Scan the lines below for the word "arrow". Copy each line you find it in.

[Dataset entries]
▼
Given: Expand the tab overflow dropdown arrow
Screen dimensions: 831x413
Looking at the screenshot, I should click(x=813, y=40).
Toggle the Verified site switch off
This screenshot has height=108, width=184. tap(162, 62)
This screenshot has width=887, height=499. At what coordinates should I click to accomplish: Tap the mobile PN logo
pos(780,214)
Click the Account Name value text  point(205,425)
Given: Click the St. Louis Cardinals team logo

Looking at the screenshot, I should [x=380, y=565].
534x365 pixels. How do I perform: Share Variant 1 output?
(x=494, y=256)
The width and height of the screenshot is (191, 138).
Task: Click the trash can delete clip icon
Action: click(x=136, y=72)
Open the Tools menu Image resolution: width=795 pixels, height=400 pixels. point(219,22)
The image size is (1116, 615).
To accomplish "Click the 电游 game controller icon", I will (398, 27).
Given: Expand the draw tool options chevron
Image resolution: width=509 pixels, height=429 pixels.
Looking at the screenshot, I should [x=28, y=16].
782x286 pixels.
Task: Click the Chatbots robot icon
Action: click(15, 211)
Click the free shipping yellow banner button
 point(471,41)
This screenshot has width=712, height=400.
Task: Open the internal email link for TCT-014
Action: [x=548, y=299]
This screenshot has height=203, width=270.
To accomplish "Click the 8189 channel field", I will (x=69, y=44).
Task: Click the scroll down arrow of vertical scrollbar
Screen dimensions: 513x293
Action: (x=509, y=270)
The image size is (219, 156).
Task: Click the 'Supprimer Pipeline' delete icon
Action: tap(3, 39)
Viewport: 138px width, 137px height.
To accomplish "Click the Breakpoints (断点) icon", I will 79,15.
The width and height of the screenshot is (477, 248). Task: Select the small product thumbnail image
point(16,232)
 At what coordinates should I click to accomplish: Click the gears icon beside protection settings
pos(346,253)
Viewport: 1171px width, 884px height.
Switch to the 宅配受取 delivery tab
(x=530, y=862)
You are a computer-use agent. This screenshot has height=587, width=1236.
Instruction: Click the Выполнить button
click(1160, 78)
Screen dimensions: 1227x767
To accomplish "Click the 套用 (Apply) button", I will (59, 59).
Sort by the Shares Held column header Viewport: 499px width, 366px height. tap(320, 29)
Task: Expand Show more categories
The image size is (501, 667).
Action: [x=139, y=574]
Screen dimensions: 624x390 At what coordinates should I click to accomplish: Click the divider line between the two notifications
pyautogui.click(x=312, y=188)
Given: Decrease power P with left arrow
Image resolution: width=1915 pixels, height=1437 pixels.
▲
### Output of the task
Given: Expand the tab overflow dropdown arrow
Task: Click the scroll down arrow of vertical scrollbar
Given: Decrease power P with left arrow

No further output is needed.